═════ SUPPLIED DATA ═════

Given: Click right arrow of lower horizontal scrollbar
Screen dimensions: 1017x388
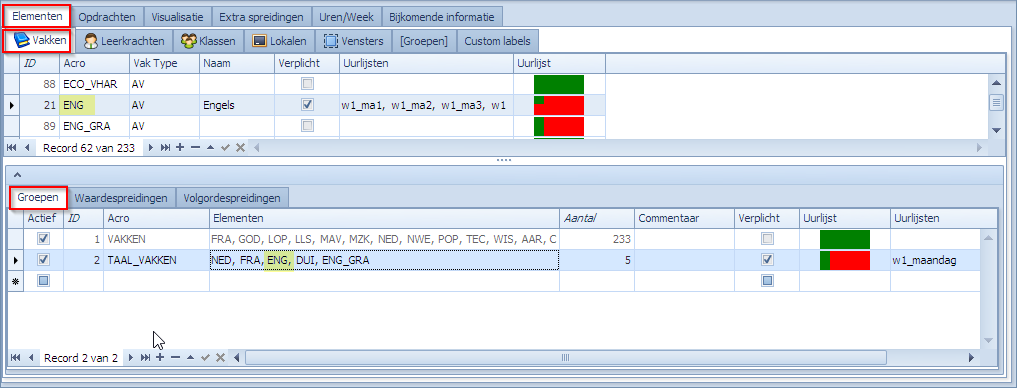Looking at the screenshot, I should point(971,358).
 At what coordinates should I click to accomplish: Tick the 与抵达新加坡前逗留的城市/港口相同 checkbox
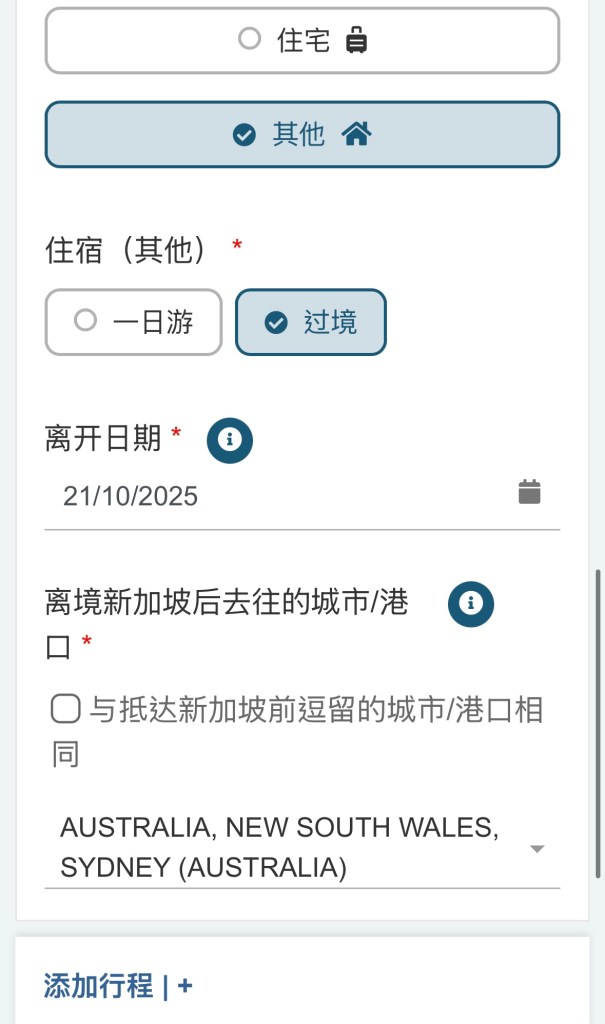tap(66, 710)
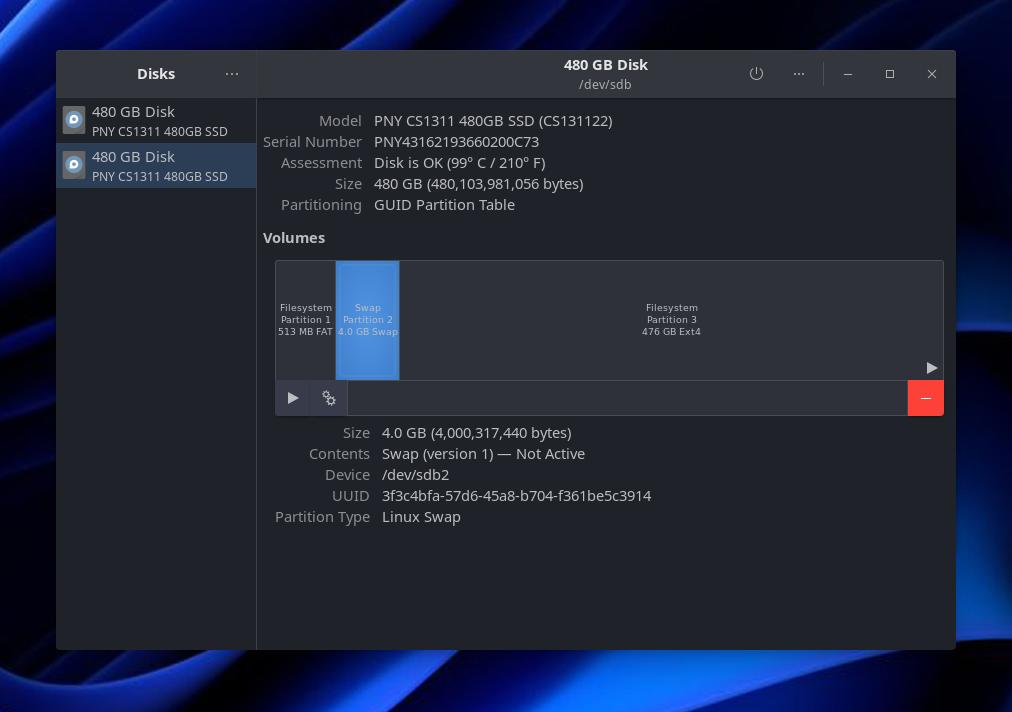1012x712 pixels.
Task: Select Partition 1 513 MB FAT volume
Action: click(305, 320)
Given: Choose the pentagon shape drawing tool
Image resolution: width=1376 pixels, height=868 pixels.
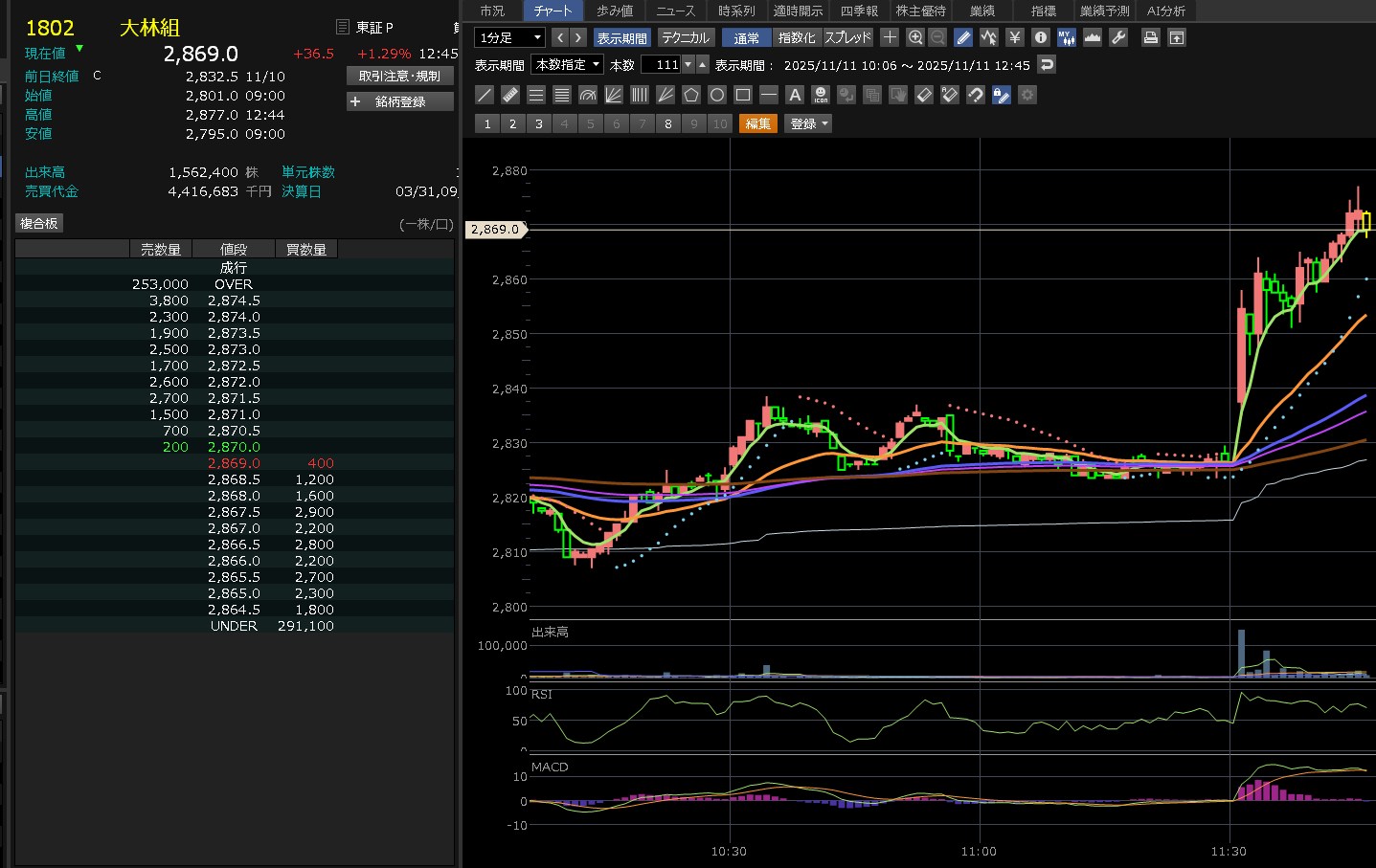Looking at the screenshot, I should pyautogui.click(x=691, y=95).
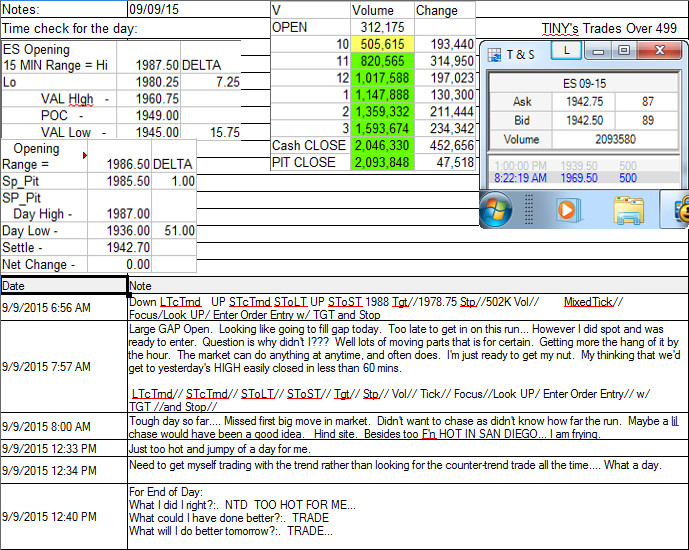Select the Ask price 1942.75 cell

pyautogui.click(x=584, y=101)
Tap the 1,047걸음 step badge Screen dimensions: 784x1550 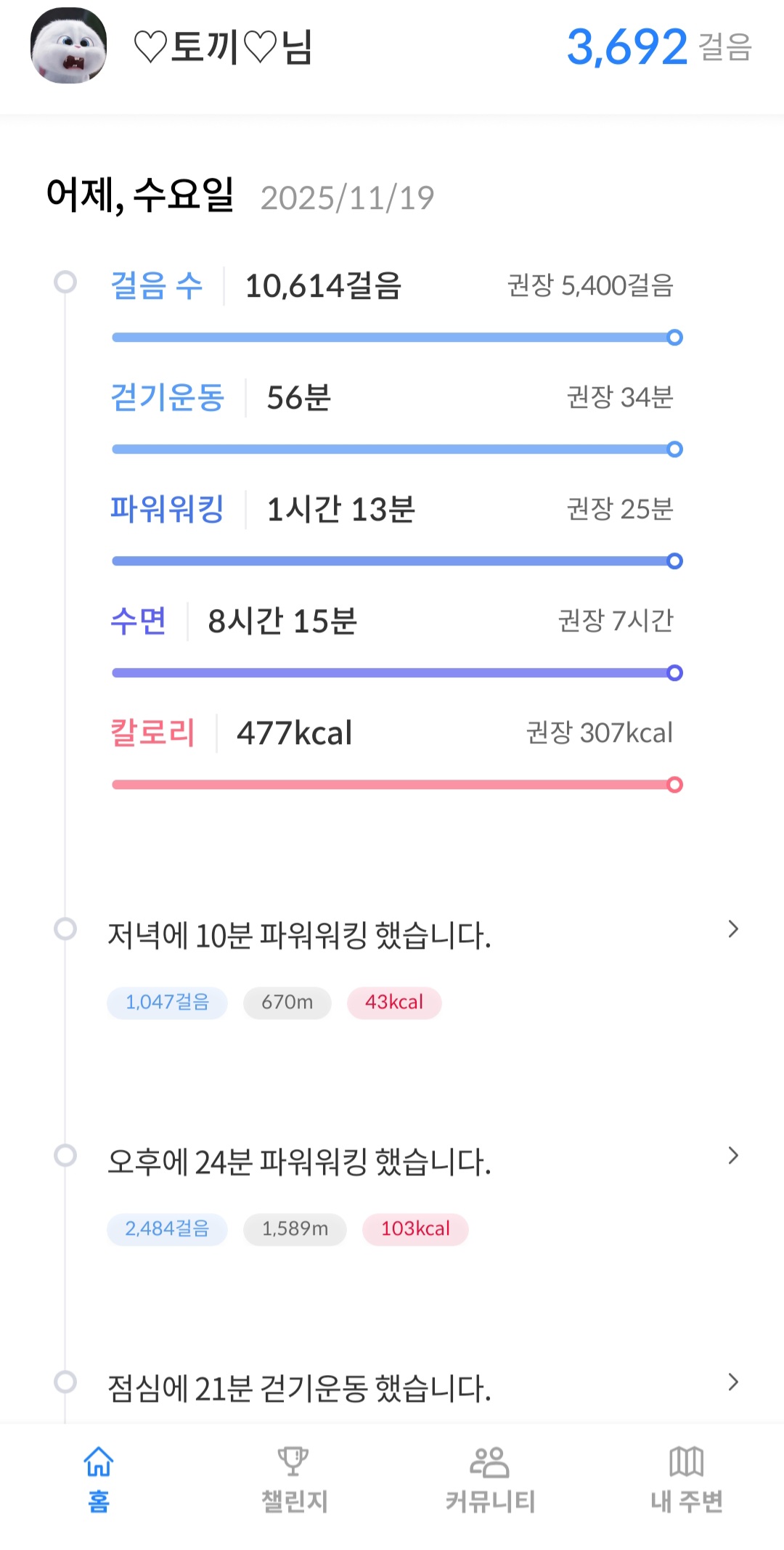167,1003
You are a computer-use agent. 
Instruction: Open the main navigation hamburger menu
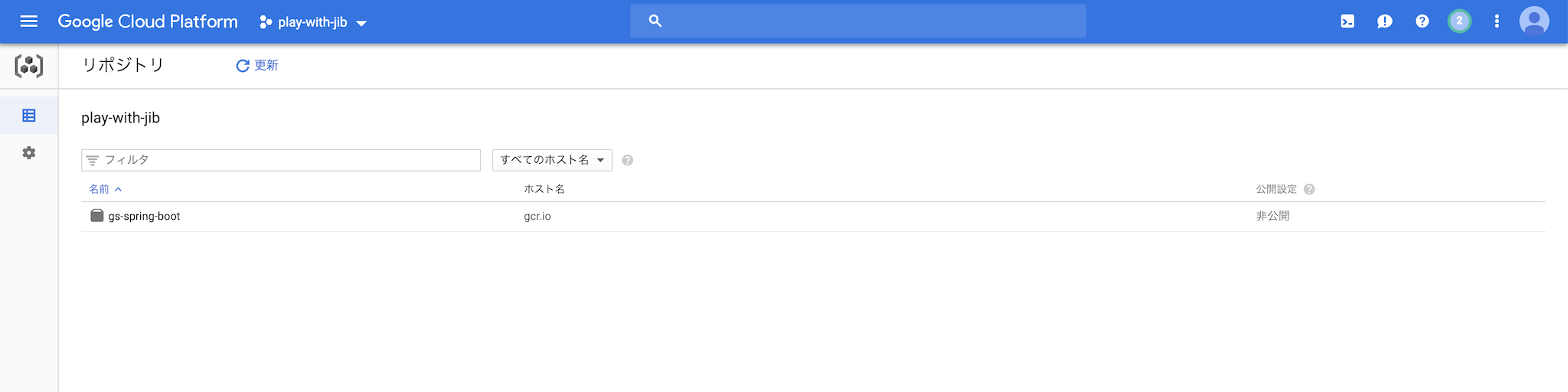pyautogui.click(x=29, y=21)
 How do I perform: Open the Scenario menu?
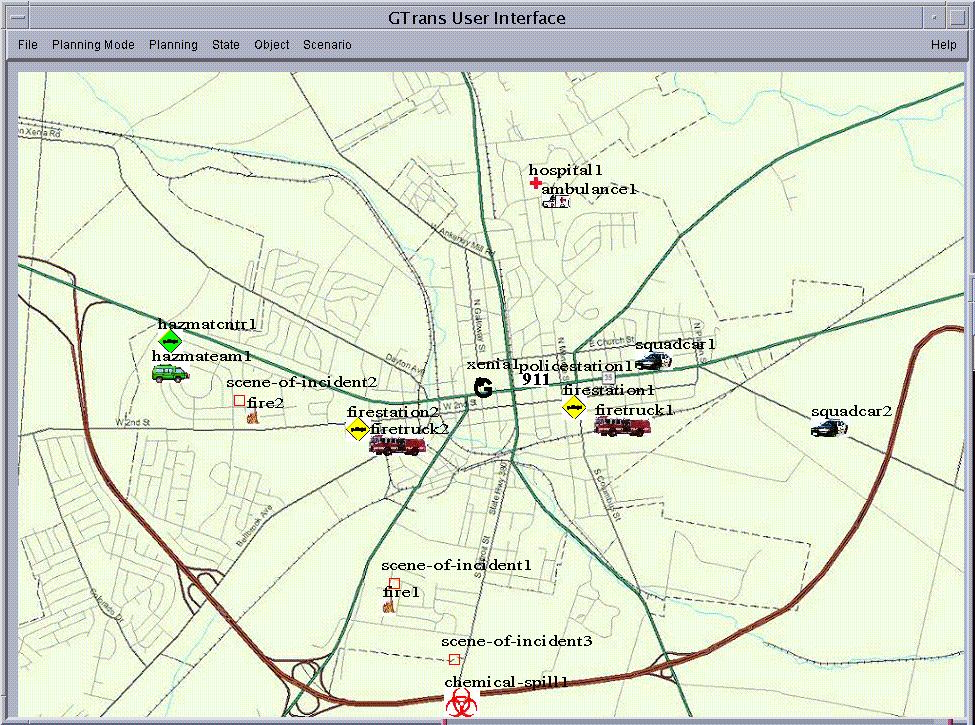pos(327,45)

═════

**TASK ITEM**
Scan the records above for the string "Given", then report every line that contains it.

**ANSWER TO THE PROBLEM**
Given: Click right arrow of lower horizontal scrollbar
Given: Choose the pentagon shape drawing tool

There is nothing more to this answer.